Le 1 janvier 2011 est entrée en vigueur, à l'insatisfaction générale, la nouvelle organisation judiciaire. Le gouvernement parle à ce sujet de réforme de la carte judiciaire. Le mot de "réforme" est pour le moins ampoulé. Il s'est agi de supprimer des juridictions sans en créer aucune autre. Les juridictions supprimées sont d'abord un grand nombre de Tribunaux d'Instance et de Conseils des Prud'hommes, c'est à dire les juridictions auxquelles s'adressent les citoyens les plus modestes. La doctrine du " Salauds de pauvres" chère à Marcel Aymé s'applique pleinement. Pour employer une expression qui date de la même époque ou à peu près, nous n'avons pas connu une réforme judiciaire mais une purge judiciaire. Elle va d'ailleurs continuer avec la suppression des Avoués d'Appel qui compliquera peu la tâche des gros barreaux et beaucoup celle des barreaux plus restreints en nombre.

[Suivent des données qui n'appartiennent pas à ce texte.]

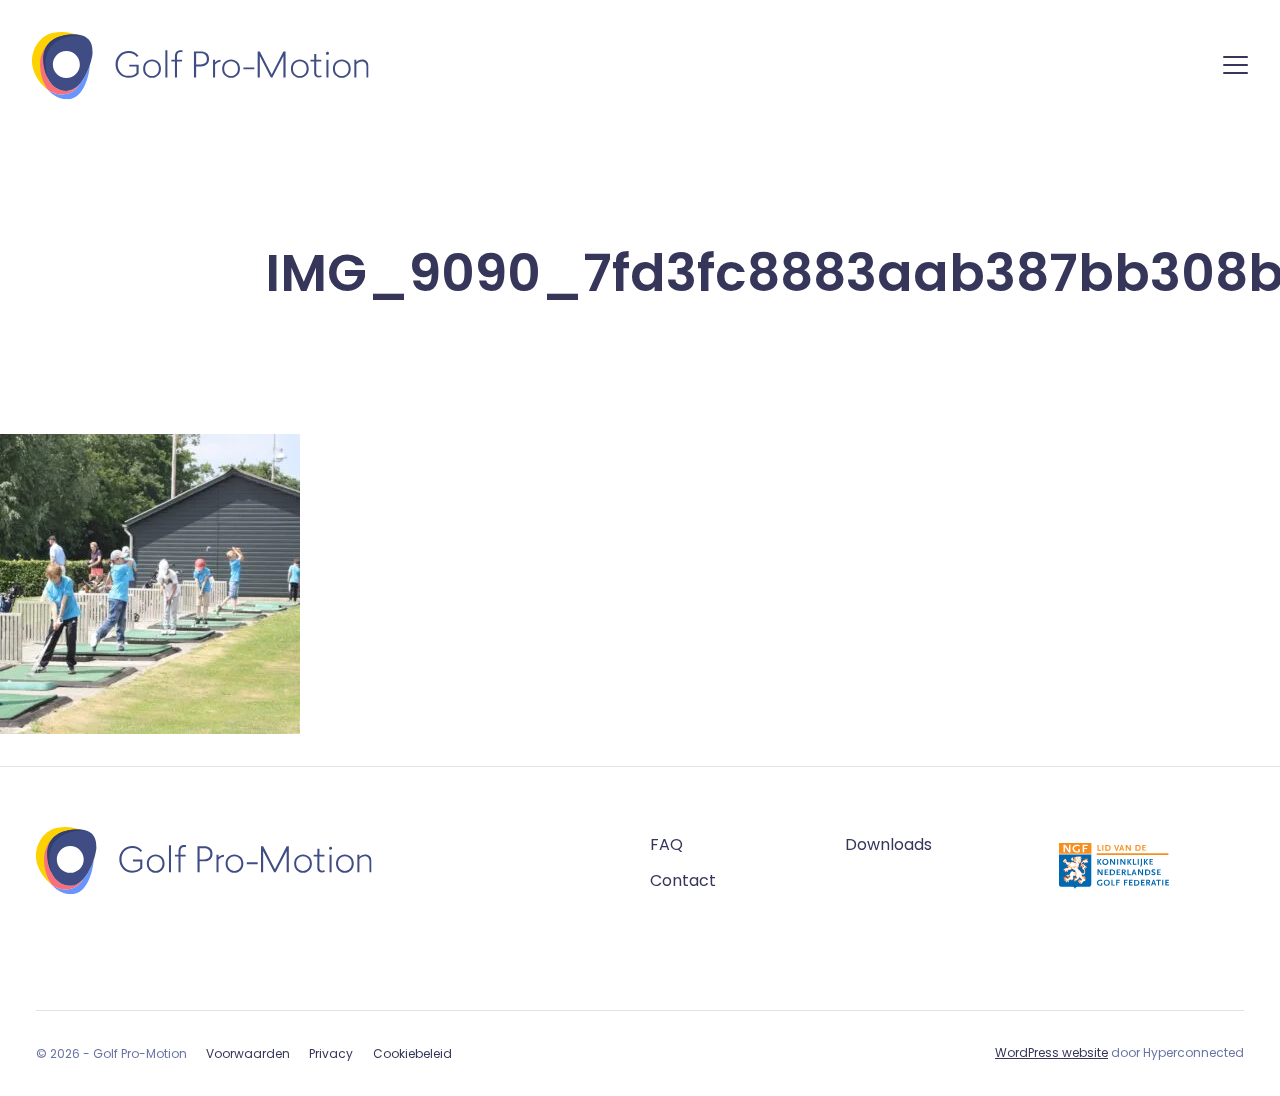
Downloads (888, 844)
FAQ (666, 844)
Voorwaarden (248, 1053)
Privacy (331, 1053)
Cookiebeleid (412, 1053)
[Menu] (1235, 68)
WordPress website (1051, 1052)
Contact (683, 880)
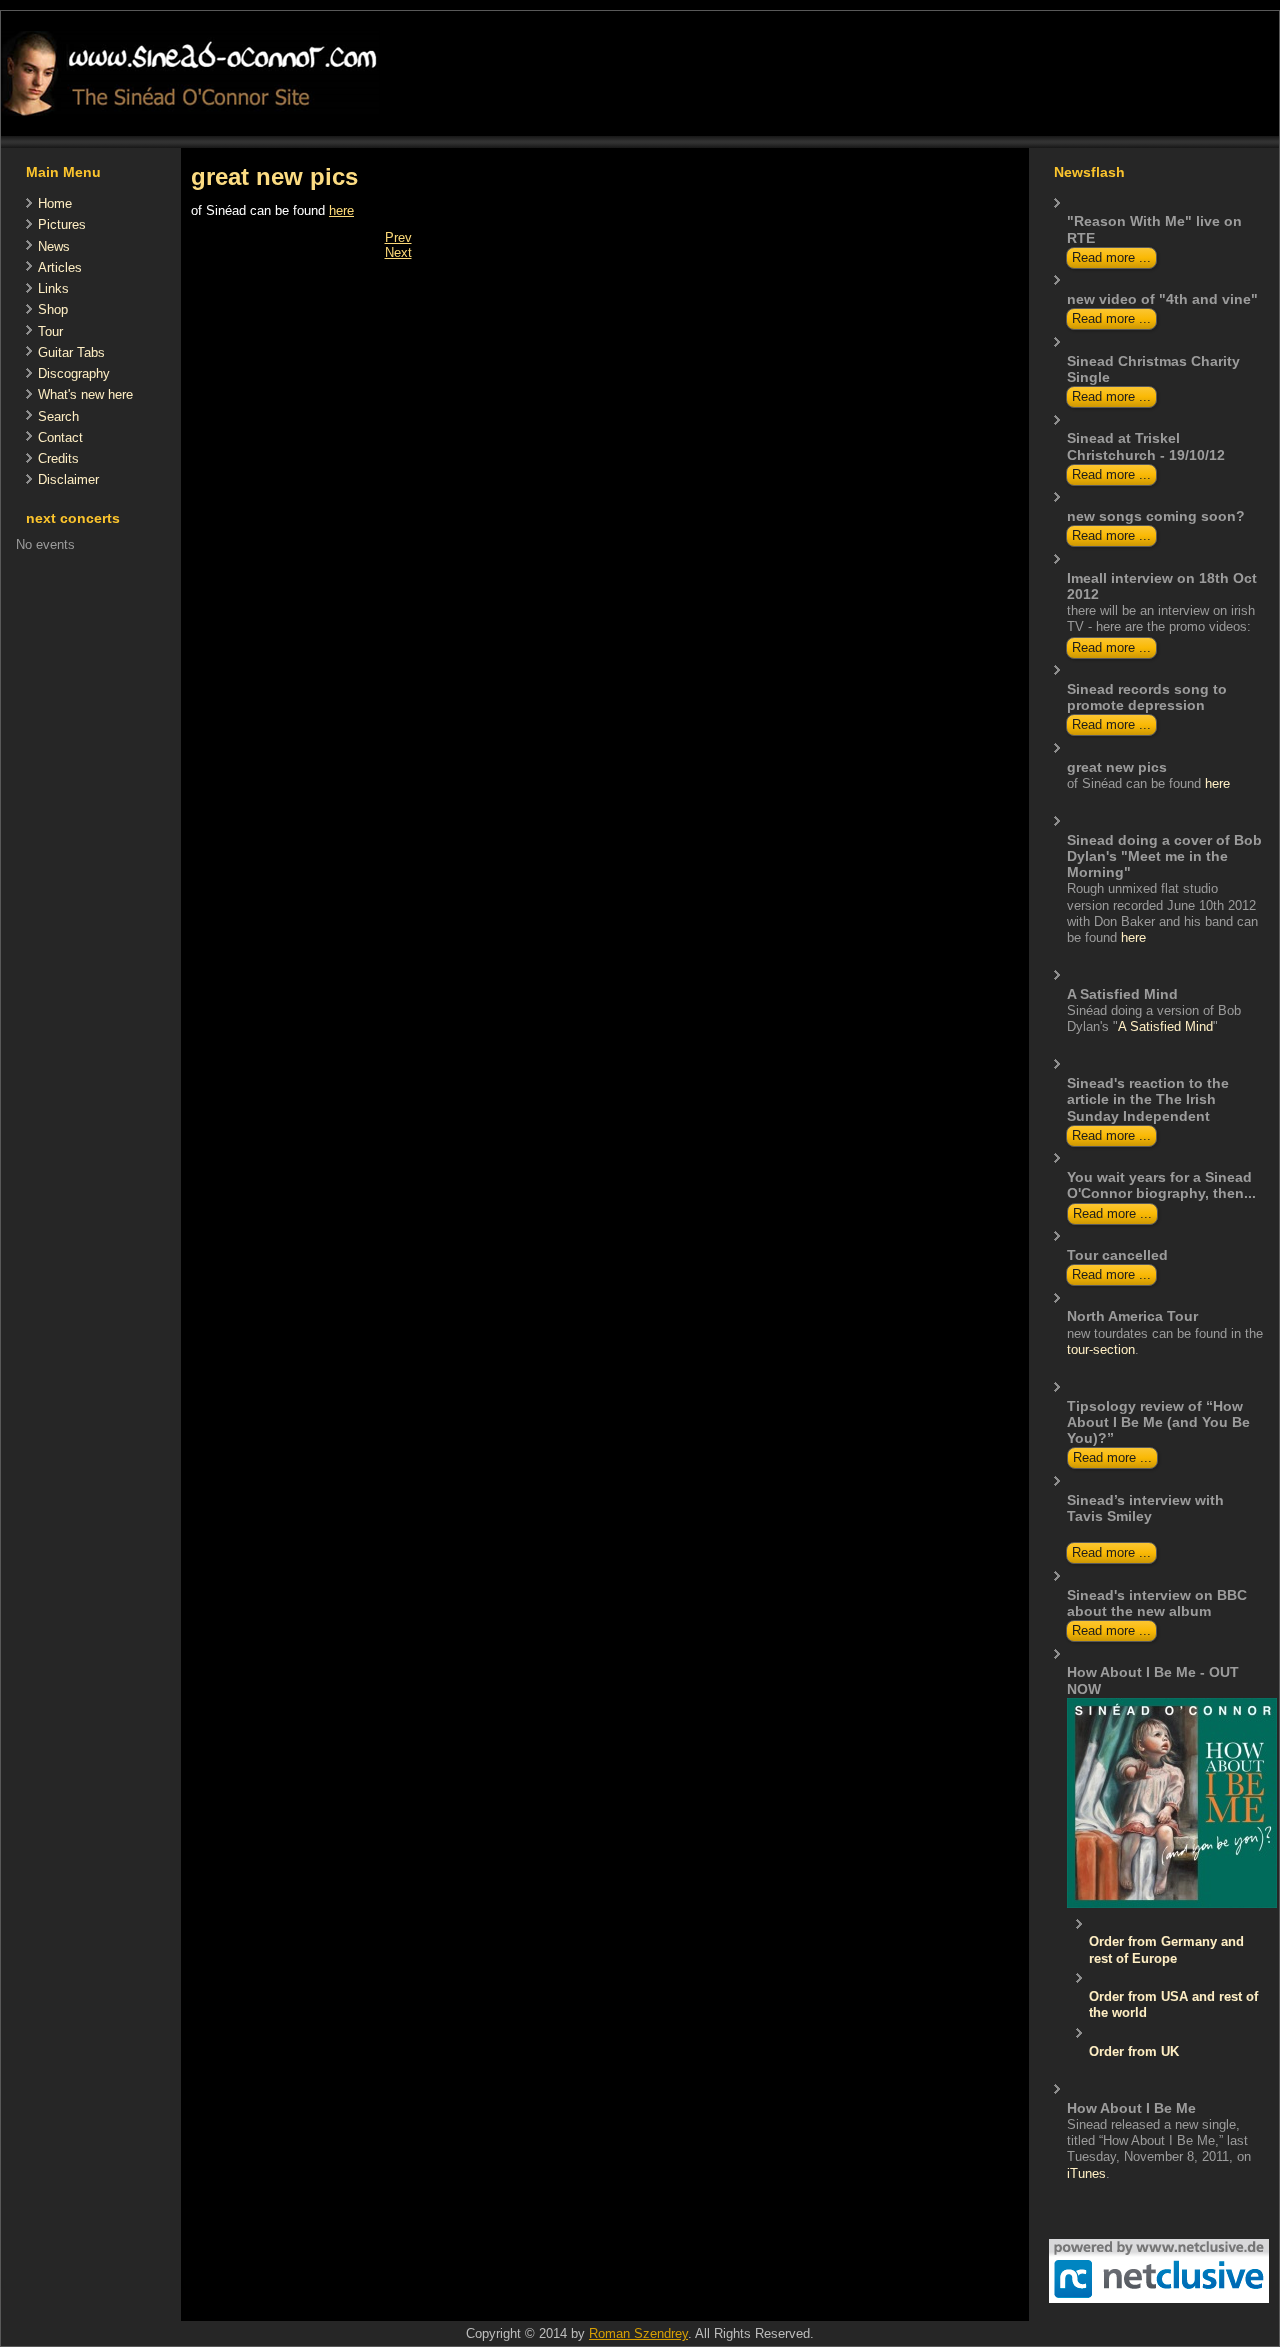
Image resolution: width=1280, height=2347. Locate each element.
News (54, 246)
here (341, 210)
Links (53, 288)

Il ne semble plus de la première urgence de supprimer les Juges d'instruction pour les remplacer par les procureurs. L'actualité a eu raison de cette idée pourtant très efficace pour éviter les scandales si gênants pour les hommes en place et limiter le pouvoir de nuisance des enquiquineurs tels les victimes de carambouille et les journalistes curieux. Il est toutefois nécessaire pour appliquer les décisions de la CEDH et de la Cour de Cassation de réformer la garde à vue. Mais pas question d'améliorer les aumônes accordées aux Avocats des pauvres commis d'office. Il ferait beau voir que ces empêcheurs de condamner en rond soient la cause d'une aggravation de la dette.

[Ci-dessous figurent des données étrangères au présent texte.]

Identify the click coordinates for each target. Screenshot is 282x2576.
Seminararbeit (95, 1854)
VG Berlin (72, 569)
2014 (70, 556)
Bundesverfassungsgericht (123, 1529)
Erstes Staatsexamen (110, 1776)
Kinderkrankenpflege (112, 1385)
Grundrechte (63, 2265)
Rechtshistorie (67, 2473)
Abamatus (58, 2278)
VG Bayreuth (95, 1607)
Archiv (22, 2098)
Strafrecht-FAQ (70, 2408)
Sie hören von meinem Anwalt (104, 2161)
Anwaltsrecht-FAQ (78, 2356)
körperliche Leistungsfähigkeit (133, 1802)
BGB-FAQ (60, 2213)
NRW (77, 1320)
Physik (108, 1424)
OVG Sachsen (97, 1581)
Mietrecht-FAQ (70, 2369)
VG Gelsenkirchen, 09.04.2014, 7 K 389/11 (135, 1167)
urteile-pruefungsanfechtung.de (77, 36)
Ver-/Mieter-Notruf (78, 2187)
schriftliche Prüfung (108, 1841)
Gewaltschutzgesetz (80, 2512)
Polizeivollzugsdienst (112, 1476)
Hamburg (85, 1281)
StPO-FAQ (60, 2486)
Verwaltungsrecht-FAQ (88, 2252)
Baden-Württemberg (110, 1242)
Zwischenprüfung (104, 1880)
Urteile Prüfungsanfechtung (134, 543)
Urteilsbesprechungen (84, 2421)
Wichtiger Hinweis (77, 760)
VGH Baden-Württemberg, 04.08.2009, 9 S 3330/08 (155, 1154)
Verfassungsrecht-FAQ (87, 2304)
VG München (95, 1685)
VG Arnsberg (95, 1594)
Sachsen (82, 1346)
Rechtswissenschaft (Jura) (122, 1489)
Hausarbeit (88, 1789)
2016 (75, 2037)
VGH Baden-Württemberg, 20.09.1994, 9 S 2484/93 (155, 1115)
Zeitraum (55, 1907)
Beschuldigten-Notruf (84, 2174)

Après qu'il ait été envisagé de supprimer les jurés devant la Cour d'Assises, voilà qu'il est question, la logique, toujours la logique, de les introduire devant le Tribunal Correctionnel. Sans doute pour limiter le nombre des magistrats professionnels qui coûtent si cher, et pour améliorer la répression des délits qui empoisonnent la vie quotidienne des gens comme vous ou moi. Ceci veut dire que les citoyens devenus Juges par la magie du tirage au sort et gonflés de cette importance nouvelle seront plus sévères que les chats fourrés. Rien ne le démontre. Ils seront sans doute sévères différemment, plus sensibles au charme connu des vrais durs et plus impitoyables avec les impertinents. Mais à propos, que dirait-on si un collège de citoyens tirés au sort devait assister les chirurgiens dans leurs opérations et les architectes dans la construction des maisons ? Seriez-vous prêts à mieux fréquenter l'Hôpital ou à faire bâtir ?

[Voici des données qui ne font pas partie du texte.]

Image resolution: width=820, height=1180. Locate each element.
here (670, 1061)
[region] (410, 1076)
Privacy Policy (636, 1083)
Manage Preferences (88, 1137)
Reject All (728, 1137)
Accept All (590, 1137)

Toutes ces affaires sont dérisoires. Tout restera à faire. Améliorer la pédagogie en prison, renforcer devant les Juges d'Application des peines les Droits de la Partie Civile, c'est à dire des victimes, veiller à ce que les condamnations civiles soient exécutées de manière accélérée, modifier certaines règles de Procédure dans le sens du renforcement des compétences des Juges d'Instance, réduire autant que possible les délais d'appel notamment en matière prud'homale. Il restera surtout à renouer un vrai dialogue avec des gamins qu'on abandonne aujourd'hui aux pires influences, et ce grâce à la multiplication des médiateurs sociaux formés à parler leur langage et à connaitre leurs réactions. Rien de tout cela n'est très spectaculaire, rien de tout cela ne se prête aux effets d'annonce, rien de tout cela n'est vraiment rentable sur le plan électoral. Il s'agit pourtant de pistes à suivre pour qui souhaite restaurer un Pouvoir Judiciaire que la Constitution de la Vème République a le tort de ne pas reconnaitre.